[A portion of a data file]

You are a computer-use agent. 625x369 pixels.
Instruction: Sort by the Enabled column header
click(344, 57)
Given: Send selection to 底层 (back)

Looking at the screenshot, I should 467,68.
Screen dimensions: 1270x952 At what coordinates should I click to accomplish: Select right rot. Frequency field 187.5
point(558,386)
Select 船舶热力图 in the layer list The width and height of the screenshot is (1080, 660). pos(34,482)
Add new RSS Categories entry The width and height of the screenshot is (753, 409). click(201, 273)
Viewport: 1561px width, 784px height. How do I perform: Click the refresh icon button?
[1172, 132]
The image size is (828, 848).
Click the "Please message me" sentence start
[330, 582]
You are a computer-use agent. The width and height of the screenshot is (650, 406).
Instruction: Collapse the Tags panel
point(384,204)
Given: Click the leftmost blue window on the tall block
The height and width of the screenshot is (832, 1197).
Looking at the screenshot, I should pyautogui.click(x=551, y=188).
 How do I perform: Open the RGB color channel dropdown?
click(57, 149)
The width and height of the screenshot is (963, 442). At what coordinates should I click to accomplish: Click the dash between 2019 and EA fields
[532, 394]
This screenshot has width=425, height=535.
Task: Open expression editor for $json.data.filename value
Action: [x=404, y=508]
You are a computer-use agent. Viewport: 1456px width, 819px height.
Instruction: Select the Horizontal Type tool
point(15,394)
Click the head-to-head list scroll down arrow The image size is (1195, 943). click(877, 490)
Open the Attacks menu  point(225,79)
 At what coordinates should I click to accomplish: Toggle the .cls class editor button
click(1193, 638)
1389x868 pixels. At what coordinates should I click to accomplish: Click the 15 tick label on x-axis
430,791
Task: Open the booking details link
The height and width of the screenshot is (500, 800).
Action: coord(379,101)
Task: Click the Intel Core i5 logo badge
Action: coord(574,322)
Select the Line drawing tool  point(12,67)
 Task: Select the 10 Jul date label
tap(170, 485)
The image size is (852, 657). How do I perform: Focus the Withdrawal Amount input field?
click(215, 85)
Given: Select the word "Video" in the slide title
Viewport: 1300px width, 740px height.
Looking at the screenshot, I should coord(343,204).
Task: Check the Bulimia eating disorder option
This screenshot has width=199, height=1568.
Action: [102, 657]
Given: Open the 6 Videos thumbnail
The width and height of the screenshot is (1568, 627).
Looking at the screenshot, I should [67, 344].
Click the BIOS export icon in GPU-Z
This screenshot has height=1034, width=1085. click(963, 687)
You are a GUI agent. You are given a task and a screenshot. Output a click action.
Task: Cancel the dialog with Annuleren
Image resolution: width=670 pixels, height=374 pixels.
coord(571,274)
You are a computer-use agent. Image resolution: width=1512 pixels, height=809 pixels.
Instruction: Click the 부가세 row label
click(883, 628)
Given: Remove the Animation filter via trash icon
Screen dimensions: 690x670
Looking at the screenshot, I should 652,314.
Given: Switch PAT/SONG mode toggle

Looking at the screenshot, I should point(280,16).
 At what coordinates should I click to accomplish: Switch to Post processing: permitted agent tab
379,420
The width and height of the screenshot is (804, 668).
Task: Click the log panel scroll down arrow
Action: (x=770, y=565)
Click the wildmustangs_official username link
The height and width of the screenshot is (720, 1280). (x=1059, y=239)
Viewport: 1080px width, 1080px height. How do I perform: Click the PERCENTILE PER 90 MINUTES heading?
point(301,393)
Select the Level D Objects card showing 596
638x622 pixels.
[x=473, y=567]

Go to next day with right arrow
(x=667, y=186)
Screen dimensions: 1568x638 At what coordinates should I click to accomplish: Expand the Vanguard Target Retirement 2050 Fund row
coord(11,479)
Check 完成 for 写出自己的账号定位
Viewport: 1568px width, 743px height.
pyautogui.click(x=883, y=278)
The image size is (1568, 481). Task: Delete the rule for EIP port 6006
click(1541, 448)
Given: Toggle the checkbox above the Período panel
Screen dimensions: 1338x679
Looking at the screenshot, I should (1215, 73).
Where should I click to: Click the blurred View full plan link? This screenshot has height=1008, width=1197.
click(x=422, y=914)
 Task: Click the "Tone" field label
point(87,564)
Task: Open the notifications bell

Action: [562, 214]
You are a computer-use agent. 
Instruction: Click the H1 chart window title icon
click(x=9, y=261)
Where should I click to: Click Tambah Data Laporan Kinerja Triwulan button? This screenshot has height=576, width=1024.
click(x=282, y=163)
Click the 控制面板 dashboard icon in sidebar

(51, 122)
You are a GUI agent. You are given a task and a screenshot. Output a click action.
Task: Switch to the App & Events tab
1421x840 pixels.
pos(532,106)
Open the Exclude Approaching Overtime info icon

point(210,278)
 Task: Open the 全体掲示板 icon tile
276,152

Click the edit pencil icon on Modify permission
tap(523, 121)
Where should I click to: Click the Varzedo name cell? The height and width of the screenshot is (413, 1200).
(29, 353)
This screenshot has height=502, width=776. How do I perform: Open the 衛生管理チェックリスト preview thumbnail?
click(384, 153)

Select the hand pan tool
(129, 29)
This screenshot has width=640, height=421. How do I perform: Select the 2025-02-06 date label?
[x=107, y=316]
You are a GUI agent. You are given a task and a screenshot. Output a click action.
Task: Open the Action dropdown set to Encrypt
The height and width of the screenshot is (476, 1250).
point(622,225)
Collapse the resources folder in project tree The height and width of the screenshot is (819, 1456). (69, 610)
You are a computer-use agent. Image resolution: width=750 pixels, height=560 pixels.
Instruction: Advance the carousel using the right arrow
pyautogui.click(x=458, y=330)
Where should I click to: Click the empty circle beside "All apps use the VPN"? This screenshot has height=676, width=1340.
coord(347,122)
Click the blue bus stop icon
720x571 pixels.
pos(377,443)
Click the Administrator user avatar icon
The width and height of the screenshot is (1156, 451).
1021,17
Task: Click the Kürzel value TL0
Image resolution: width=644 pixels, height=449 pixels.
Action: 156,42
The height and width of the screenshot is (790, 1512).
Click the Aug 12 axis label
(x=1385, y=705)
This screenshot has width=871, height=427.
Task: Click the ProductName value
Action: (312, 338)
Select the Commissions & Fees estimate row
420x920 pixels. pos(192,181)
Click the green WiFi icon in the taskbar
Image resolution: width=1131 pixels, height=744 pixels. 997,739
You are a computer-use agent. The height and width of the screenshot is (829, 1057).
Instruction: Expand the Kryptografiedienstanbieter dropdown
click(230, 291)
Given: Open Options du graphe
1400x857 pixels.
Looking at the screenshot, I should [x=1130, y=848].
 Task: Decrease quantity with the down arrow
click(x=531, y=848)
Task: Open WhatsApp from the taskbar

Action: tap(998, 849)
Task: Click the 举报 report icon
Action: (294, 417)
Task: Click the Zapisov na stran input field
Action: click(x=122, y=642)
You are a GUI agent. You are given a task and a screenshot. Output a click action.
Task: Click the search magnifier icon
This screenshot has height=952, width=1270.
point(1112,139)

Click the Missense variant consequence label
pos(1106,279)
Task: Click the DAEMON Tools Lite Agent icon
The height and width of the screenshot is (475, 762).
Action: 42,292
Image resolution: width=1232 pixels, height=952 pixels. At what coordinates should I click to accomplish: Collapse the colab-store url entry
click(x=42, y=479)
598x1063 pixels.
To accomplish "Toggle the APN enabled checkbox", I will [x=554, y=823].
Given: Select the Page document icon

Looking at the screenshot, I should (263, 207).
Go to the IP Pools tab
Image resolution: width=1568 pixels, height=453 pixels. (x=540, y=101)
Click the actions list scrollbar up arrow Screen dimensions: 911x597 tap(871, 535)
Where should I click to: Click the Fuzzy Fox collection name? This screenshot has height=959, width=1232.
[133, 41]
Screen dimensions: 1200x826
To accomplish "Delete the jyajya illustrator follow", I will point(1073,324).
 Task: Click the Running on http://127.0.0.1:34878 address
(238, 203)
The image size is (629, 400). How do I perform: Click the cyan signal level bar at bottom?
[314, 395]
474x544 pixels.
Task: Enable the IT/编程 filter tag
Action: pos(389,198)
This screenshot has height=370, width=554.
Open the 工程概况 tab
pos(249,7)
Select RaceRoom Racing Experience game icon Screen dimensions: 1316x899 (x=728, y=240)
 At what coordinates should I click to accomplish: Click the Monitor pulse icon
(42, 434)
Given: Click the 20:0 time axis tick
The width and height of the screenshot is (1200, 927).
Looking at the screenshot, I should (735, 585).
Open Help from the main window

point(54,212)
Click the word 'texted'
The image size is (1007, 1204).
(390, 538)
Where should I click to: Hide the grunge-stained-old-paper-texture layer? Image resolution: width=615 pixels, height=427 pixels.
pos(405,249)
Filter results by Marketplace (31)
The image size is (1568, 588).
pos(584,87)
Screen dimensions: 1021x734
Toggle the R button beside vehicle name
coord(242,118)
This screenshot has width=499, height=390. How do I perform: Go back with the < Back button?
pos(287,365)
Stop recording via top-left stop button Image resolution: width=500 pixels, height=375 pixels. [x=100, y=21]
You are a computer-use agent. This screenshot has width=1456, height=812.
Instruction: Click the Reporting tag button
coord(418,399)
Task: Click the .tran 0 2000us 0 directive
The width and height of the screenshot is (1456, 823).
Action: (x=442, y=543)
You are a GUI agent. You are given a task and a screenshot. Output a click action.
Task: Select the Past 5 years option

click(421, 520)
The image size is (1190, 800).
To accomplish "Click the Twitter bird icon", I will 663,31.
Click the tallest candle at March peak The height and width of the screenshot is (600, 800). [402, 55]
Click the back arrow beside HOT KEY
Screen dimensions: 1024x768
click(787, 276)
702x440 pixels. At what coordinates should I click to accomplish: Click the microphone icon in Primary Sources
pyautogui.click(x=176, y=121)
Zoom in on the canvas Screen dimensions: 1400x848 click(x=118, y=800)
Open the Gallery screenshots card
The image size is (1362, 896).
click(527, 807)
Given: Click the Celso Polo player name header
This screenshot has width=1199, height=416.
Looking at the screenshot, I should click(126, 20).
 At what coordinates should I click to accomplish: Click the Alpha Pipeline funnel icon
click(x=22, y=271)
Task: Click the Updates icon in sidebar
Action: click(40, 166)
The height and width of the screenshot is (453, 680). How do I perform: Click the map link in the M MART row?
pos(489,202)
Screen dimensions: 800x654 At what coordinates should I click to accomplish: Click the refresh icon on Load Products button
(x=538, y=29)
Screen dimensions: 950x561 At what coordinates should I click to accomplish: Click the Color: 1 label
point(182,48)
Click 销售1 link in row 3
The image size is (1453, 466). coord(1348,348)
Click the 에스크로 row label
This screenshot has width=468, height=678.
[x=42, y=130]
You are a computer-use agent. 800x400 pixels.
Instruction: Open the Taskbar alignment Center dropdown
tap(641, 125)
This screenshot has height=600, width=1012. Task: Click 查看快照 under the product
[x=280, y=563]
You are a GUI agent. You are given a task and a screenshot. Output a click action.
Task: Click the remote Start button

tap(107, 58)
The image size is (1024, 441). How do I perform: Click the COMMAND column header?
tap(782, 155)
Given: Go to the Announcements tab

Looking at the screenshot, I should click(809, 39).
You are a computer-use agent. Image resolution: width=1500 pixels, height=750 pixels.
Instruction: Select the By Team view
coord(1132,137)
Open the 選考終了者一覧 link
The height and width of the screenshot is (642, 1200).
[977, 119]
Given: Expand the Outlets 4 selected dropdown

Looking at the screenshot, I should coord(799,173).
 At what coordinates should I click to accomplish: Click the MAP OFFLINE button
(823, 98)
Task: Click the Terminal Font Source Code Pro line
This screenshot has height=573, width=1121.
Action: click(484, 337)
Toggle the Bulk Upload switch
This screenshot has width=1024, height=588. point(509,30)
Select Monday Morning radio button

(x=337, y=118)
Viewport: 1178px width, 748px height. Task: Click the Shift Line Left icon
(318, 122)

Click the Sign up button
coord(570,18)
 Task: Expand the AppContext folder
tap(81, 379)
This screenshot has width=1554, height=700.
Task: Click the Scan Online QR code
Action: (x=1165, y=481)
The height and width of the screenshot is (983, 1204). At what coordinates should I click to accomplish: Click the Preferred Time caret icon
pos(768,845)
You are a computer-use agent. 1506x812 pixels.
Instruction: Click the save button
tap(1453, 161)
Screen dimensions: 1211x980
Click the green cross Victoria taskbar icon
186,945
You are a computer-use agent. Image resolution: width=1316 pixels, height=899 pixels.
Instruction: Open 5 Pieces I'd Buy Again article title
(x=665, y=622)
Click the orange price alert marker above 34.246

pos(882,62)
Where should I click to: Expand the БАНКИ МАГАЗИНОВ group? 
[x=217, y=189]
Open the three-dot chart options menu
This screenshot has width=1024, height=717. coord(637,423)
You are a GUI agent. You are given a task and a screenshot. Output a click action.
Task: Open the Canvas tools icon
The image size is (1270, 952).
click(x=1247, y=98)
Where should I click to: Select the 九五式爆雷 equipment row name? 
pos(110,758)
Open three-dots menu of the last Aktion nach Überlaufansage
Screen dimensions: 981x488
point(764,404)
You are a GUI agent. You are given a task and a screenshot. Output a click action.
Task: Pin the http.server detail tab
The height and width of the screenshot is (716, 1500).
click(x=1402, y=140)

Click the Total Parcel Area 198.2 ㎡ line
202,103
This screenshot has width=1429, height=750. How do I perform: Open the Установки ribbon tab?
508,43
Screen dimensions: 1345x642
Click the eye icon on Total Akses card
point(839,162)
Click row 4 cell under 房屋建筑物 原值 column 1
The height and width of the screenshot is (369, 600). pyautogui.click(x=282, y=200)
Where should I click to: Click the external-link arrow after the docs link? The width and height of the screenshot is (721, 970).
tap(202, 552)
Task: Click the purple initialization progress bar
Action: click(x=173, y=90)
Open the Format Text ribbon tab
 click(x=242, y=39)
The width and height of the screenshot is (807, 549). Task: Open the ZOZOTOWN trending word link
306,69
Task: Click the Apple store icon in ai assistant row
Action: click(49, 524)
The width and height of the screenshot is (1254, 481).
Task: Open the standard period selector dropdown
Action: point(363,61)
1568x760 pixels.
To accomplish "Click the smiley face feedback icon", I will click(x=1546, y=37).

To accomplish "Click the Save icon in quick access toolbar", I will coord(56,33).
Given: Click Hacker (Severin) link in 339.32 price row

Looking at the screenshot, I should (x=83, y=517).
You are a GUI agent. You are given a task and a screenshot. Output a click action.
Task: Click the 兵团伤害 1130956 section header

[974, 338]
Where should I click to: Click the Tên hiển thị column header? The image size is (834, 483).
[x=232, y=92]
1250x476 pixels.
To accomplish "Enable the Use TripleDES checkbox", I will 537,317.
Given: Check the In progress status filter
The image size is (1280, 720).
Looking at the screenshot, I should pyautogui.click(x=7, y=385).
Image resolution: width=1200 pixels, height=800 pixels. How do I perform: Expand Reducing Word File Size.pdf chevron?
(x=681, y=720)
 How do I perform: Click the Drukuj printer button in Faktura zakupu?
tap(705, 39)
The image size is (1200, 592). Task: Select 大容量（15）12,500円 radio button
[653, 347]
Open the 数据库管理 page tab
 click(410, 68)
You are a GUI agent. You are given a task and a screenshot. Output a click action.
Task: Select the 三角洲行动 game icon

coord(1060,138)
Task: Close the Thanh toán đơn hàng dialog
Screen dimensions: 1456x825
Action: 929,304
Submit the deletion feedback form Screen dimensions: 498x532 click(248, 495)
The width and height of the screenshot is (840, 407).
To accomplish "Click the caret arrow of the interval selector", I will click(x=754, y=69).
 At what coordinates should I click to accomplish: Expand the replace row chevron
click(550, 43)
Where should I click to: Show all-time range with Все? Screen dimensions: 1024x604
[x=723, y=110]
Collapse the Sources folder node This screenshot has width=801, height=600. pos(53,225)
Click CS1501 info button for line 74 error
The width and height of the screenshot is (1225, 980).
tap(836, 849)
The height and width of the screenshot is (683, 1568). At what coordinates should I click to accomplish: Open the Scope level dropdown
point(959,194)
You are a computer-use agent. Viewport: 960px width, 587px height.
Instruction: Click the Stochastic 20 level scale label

EXERCISE BRIEF: Extract the stretch of the data from its start through the line containing "point(15,394)". Reproduce every line in that stretch word for word.

SOLVED PROBLEM:
You are a computer-use agent. 625x369 pixels.
Instruction: Sort by the Enabled column header
click(344, 57)
Given: Send selection to 底层 (back)

Looking at the screenshot, I should 467,68.
Screen dimensions: 1270x952 At what coordinates should I click to accomplish: Select right rot. Frequency field 187.5
point(558,386)
Select 船舶热力图 in the layer list The width and height of the screenshot is (1080, 660). pos(34,482)
Add new RSS Categories entry The width and height of the screenshot is (753, 409). click(201, 273)
Viewport: 1561px width, 784px height. How do I perform: Click the refresh icon button?
[1172, 132]
The image size is (828, 848).
Click the "Please message me" sentence start
[330, 582]
You are a computer-use agent. The width and height of the screenshot is (650, 406).
Instruction: Collapse the Tags panel
point(384,204)
Given: Click the leftmost blue window on the tall block
The height and width of the screenshot is (832, 1197).
Looking at the screenshot, I should pyautogui.click(x=551, y=188).
 How do I perform: Open the RGB color channel dropdown?
click(57, 149)
The width and height of the screenshot is (963, 442). At what coordinates should I click to accomplish: Click the dash between 2019 and EA fields
[532, 394]
This screenshot has width=425, height=535.
Task: Open expression editor for $json.data.filename value
Action: [x=404, y=508]
You are a computer-use agent. Viewport: 1456px width, 819px height.
Instruction: Select the Horizontal Type tool
point(15,394)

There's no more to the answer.